| Challenge |
Convert the items starting with the line containing "The image size is (1609, 848)." and going on through the line containing "Action: (488, 442)" into a JSON list of strings, one string per line, with blank lines dropped. Leave the pictures out of the answer.

| Dataset records |
* start *

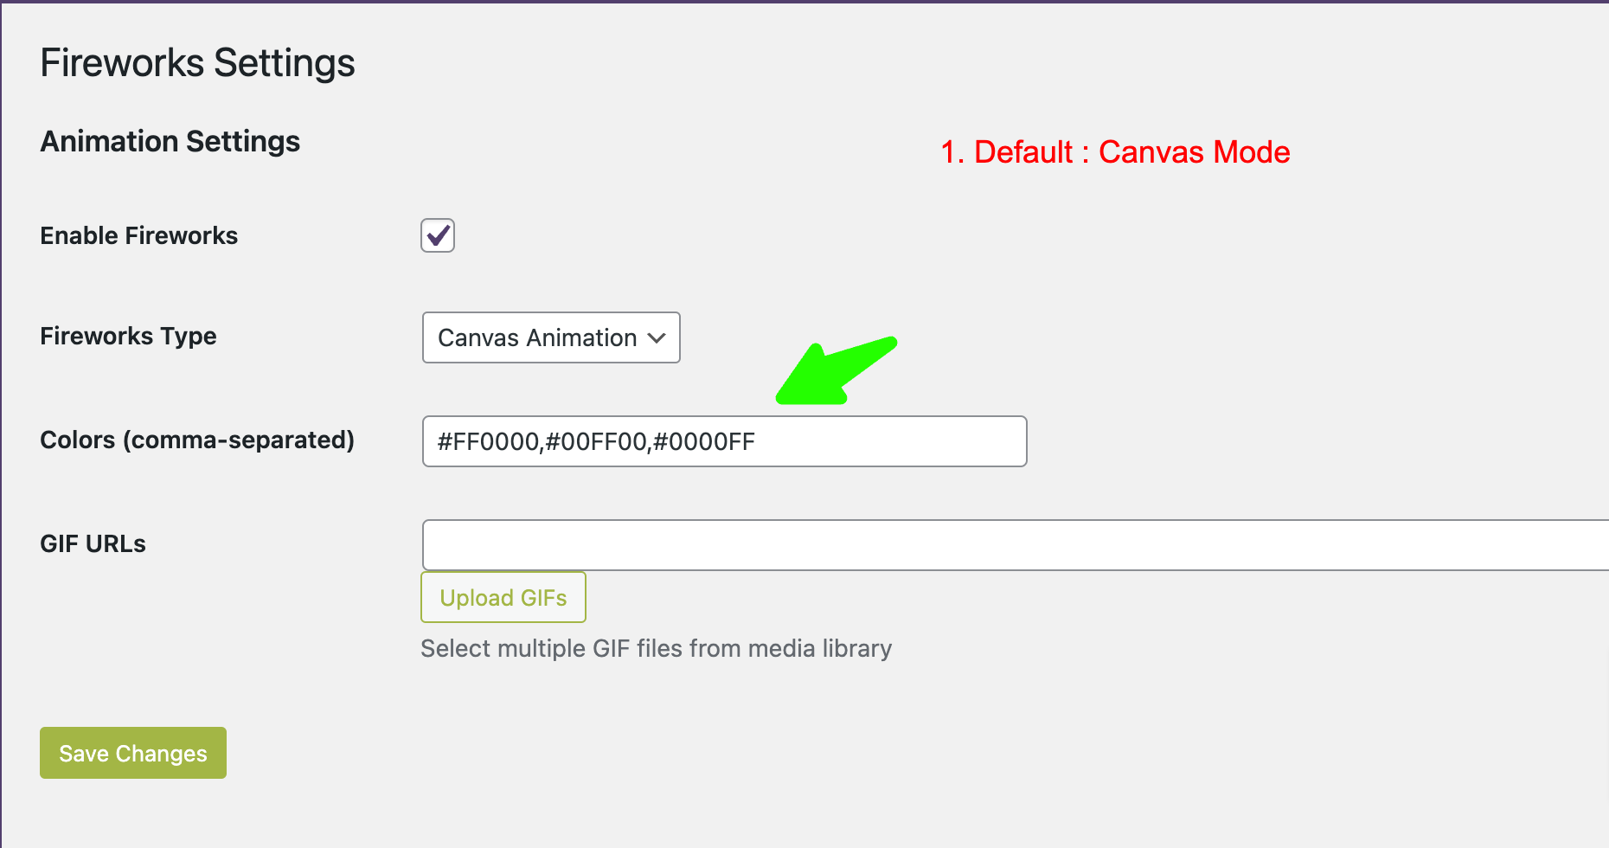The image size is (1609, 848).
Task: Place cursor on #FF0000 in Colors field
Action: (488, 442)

* end *
* start *

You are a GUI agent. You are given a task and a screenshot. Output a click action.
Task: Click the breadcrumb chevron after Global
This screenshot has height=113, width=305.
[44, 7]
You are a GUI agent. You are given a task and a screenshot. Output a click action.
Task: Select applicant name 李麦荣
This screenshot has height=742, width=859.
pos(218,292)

* end *

| Right answer |
[
  "The image size is (1609, 848).",
  "Task: Place cursor on #FF0000 in Colors field",
  "Action: (488, 442)"
]